Platini emerged from a meeting with presidents of Europe’s 54 national associations to say: “Everyone talks about FIFA elections but before that come the UEFA elections and I have decided to run for the presidency of UEFA. I told them this was a choice of mine and based on my heart, football and my passion.
“We have big projects in UEFA and I have a great deal of motivation to carry them through before, maybe one day, moving on to something else.
“I want to complete what I have started. As a player I always wanted to go to the end of my contract and live up to my commitments. Now, if the federations wish – and I believe they wish it sincerely – I have a few years before my UEFA contract ends.
“I have thought long and hard but never managed to convince myself that I should go to FIFA. It’s that simple.
“I chose from the heart and I am making this decision without any regrets as a natural choice, as something obvious and I am more committed than ever to defend the interests of European football and of its national associations on the world stage.
“Whether this means the number of slots for Europe in the World Cup finals, the international calendar – they can count on me to be on the front line when it comes to all these battles.
“What is important is the future of football and European football in particular.”
Thus Platini finally put an end to speculation which began in May 2011 when Blatter indicated that the four-year term to which he had just been elected would be his last.
Blatter made that retirement statement under heavy pressure as he sought a pathway through the mountains of scandal which had turned FIFA into a laughing stock. At that point only one tenable alternative candidate existed: Platini.
No other member of the exco possessed his footballing status. He had also wielded the levers of power effectively at UEFA in voter-friendly ways to expand middle-rank access to the Champions League and create financial fair play.
Over the past three years, however, Blatter has retreated steadily from the prospect of retirement; simultaneously Platini, at just about the same pace, has retreated from the prospect of standing for election.
Nominations for the FIFA presidency do not need to be confirmed until the end of next January so Platini has been in no rush to declare himself one way or another.
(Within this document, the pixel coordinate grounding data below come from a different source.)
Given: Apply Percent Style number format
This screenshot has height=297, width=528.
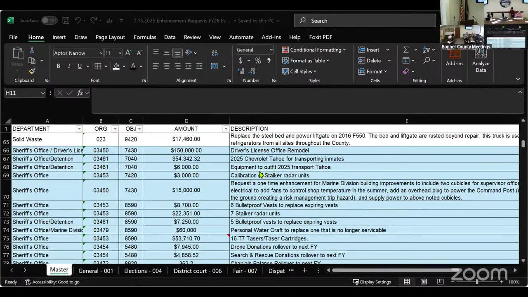Looking at the screenshot, I should [x=258, y=61].
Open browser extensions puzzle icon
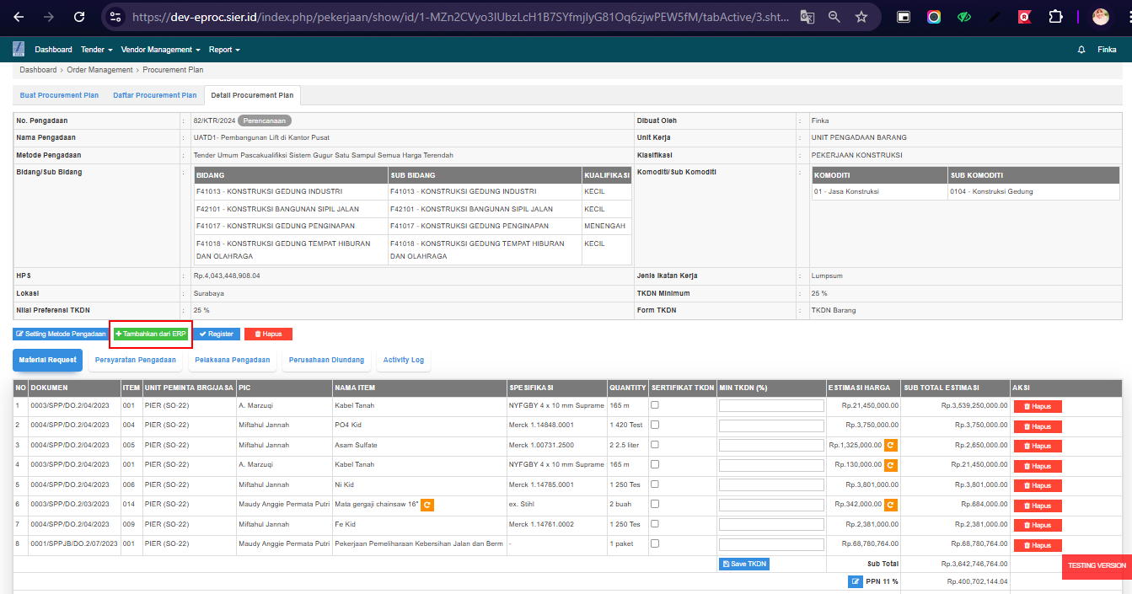 pyautogui.click(x=1054, y=17)
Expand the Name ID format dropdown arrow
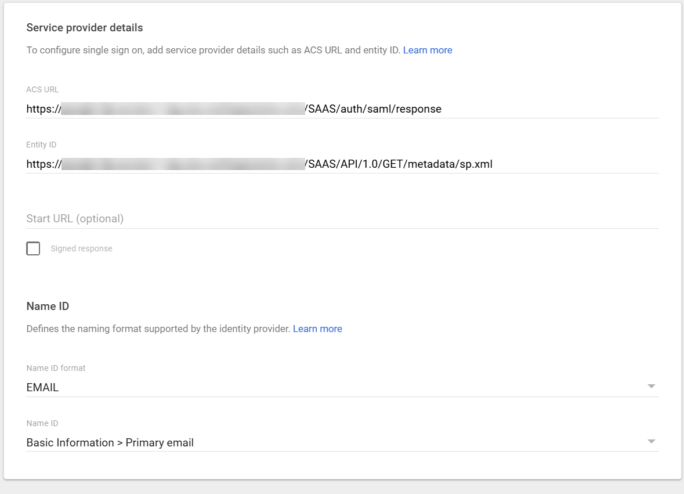This screenshot has height=494, width=684. [652, 386]
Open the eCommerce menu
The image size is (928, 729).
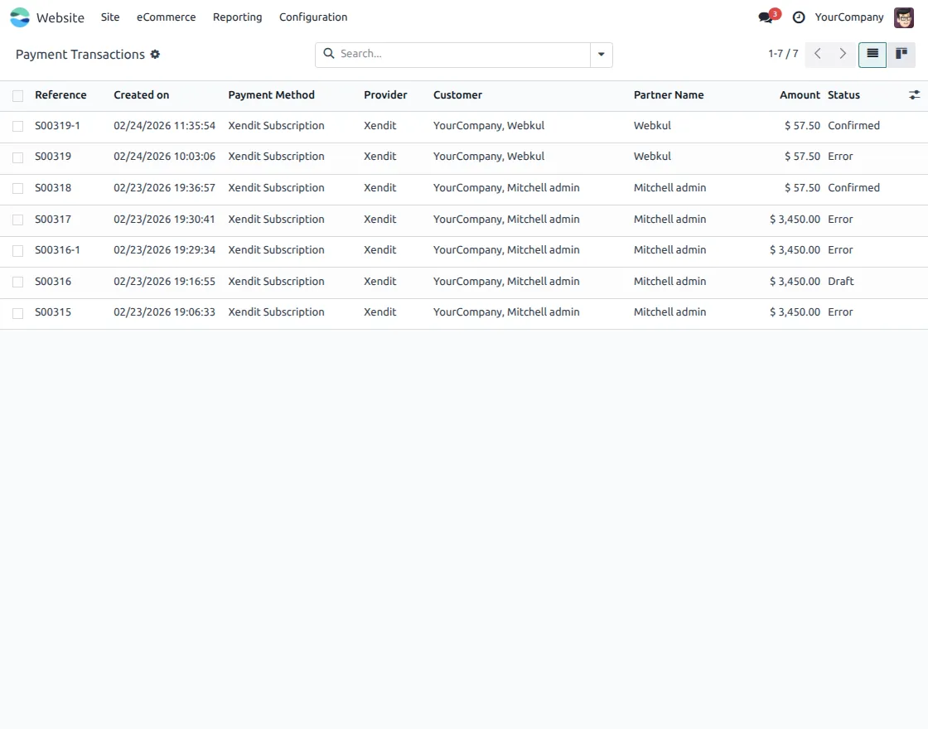[x=166, y=17]
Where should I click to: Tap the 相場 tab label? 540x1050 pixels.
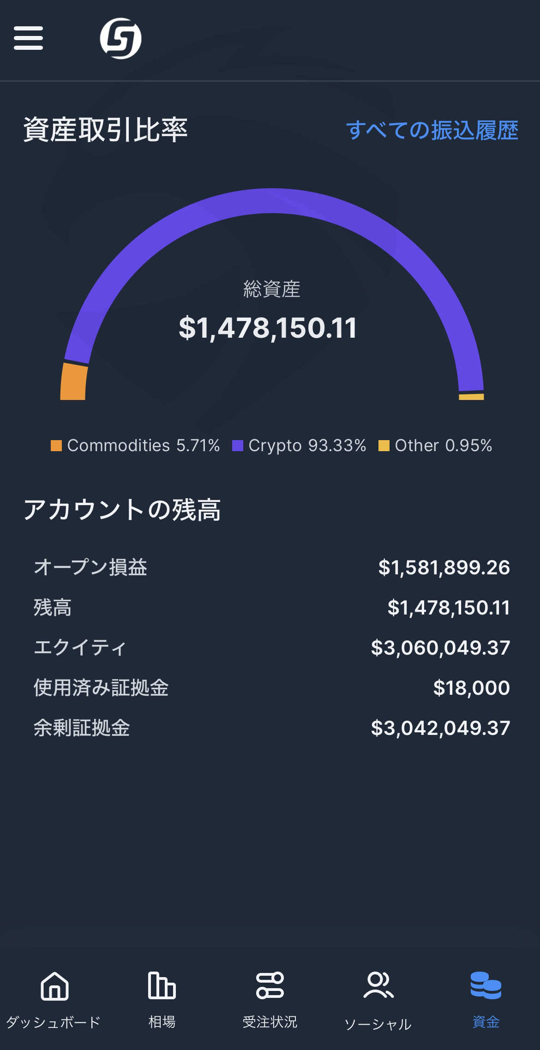point(162,1022)
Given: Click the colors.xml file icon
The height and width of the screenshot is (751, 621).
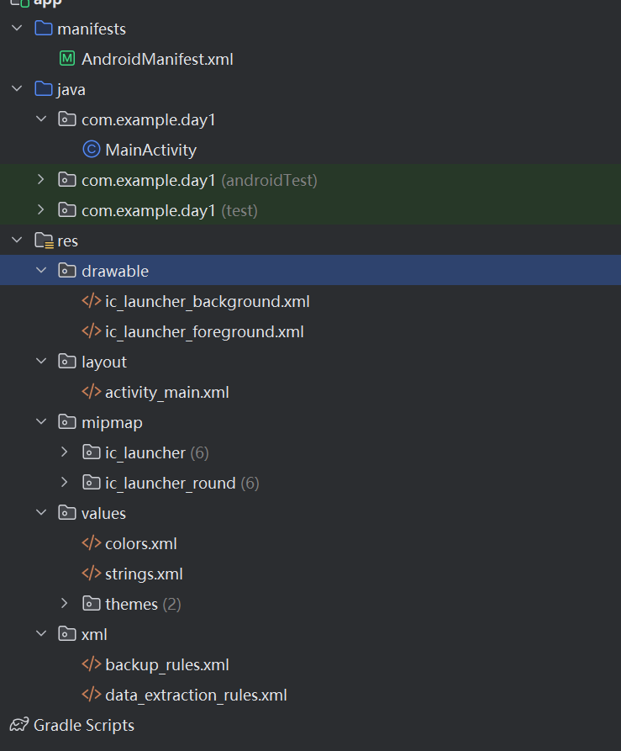Looking at the screenshot, I should [x=91, y=543].
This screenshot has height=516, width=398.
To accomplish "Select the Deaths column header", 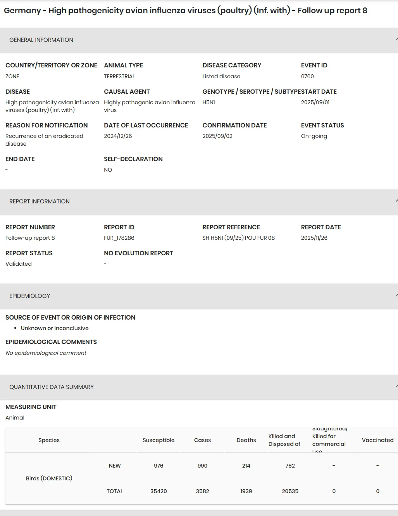I will coord(246,440).
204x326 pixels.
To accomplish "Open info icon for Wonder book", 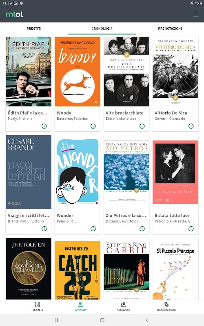I will pyautogui.click(x=93, y=229).
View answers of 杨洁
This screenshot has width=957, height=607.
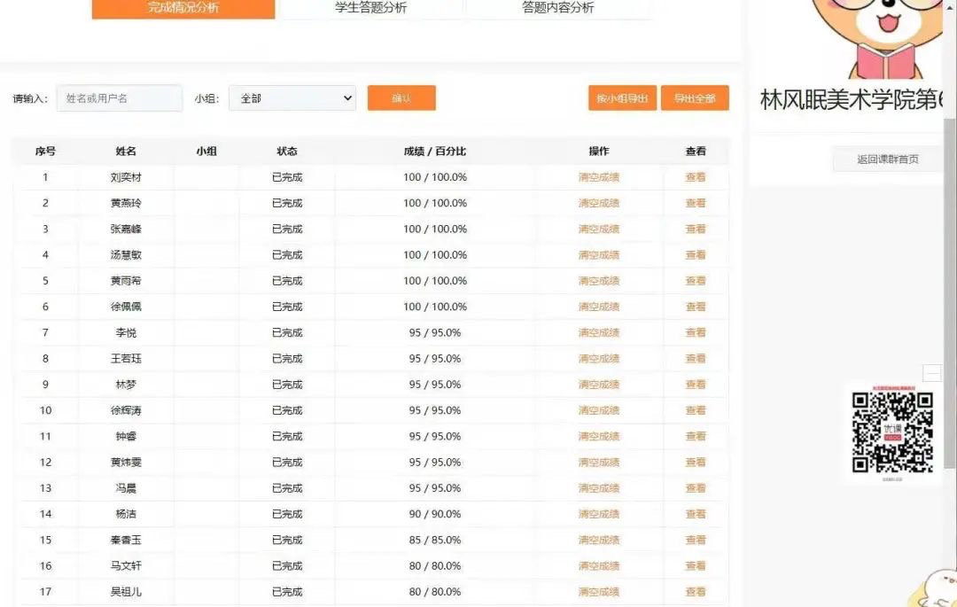pyautogui.click(x=696, y=514)
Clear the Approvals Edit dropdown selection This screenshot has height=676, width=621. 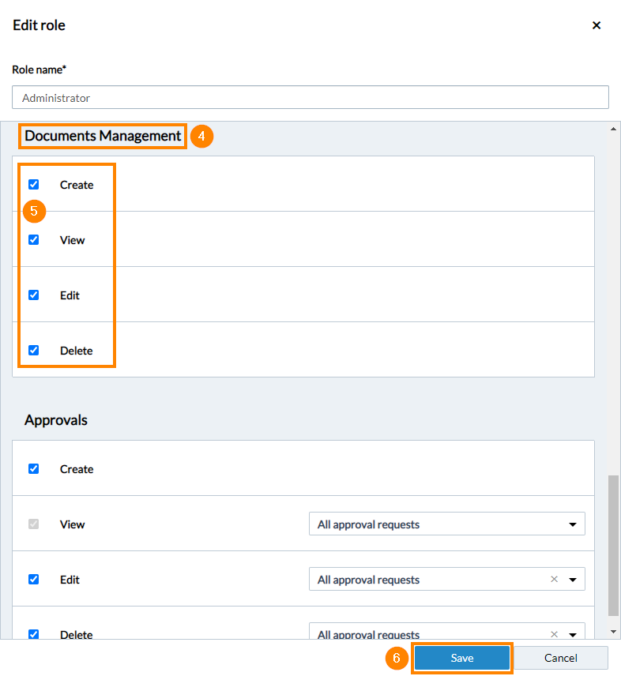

At a UEFA strategy meeting in Dubrovnik last September, however, he did say he would make a further statement some time after the World Cup in Brazil. Monaco, this week, was the first opportunity.
Only one man thus far has declared himself as a challenger and that is Frenchman Jerome Champagne. The former FIFA general secretary has a creative vision for the future of FIFA but accepts he would have no electoral chance against Blatter.
Neither, realistically, would Platini since Blatter has widespread support across the other five regional confederations as their own gatherings made abundantly clear in Sao Paulo on the eve of FIFA Congress in early June.
Platini had supported Blatter in securing the FIFA presidency in 1998. Blatter responded by appointing Platini as his football counsellor. However Platini, while creating the first integrated international calendar, soon came to realise – as he told this writer – that “without votes you have no power.”
This led him in 2007, to oust Lennart Johansson, as president of UEFA, a role which also carried an automatic vice-presidency of FIFA.
Talk of 78-year-old Blatter engineering a presidential hand-over to Platini at some stage has been ill-informed.
If the elected FIFA president is incapacitated for any reason then the senior vice-president takes up the reins of office. Senior vice-president, since the death last month of veteran Argentinian director Julio Grondona, is Issa Hayatou, the Cameroonian president of the African confederation.
FIFA statutes rule that he would serve as acting president until an election at the next scheduled annual congress.
Second behind Hayatou in terms of executive committee service is Angel Maria Villar, the Spanish federation president. Platini comes next i.e., ‘only’ third in the line of succession.
FIFA, in all its 110 years, has had only eight presidents, seven of them European.
The first was Robert Guerin (France) followed by Daniel Woolfall (England), Jules Rimet (France), Rodolfe Seeldrayers (Belgium), Arthur Drewry then Sir Stanley Rous (both England). Brazilian Joao Havelange ousted Rous in 1974 and reigned for 24 years before retiring and being succeeded by Blatter in 1998.
Blatter had been a marketing manager for Swiss timing firm Longines before being hand-picked for a FIFA development role by influential Adidas powerbroker Horst Dassler in 1975. He became FIFA development director before taking over as general secretary and then chief executive.
Attempts to oust sitting presidents in modern times have ended in dismal failure. Italian Antonio Matarrese was run out of sight by Havelange in 1994 and Cameroon’s Issa Hayatou was roundly defeated by Blatter in 2002. Qatari Mohamed Bin Hammam ran against Blatter in 2011 but was barred from contesting the election after being suspended in a cash-for-votes scandal.
In Sao Paulo in June, on the eve of FIFA Congress, the corridors of UEFA power buzzed with the idea that another senior European figure should run against Blatter next year as a token of dissatisfaction. Holland’s Michael Van Praag and Germany’s Wolfgang Niersbach were names floated. Van Praag was non-commital while Niersbach vehemently denied wanting to be a pawn in a game of gesture politics.